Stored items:
┄┄┄┄┄┄┄┄┄┄
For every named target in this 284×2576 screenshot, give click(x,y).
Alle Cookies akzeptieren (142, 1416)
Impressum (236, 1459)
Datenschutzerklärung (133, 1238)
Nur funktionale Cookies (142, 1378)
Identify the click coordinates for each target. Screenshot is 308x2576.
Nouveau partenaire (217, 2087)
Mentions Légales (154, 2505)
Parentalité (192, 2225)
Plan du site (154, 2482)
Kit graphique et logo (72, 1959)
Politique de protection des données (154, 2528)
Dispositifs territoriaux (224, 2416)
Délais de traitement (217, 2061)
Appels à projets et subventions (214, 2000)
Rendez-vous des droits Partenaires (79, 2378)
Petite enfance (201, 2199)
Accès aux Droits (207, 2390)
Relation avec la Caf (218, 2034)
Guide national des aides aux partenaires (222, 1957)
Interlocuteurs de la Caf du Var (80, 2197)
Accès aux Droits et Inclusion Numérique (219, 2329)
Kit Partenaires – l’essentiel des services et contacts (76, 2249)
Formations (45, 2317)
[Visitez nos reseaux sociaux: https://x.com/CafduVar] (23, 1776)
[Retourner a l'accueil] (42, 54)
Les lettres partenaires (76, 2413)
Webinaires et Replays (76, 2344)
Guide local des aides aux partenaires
┄┄┄┄┄┄┄┄┄┄
* EXERCISE:
Give the number of lines that hold the word "Accès" in these records, with nothing added.

* RESPONSE AREA:
2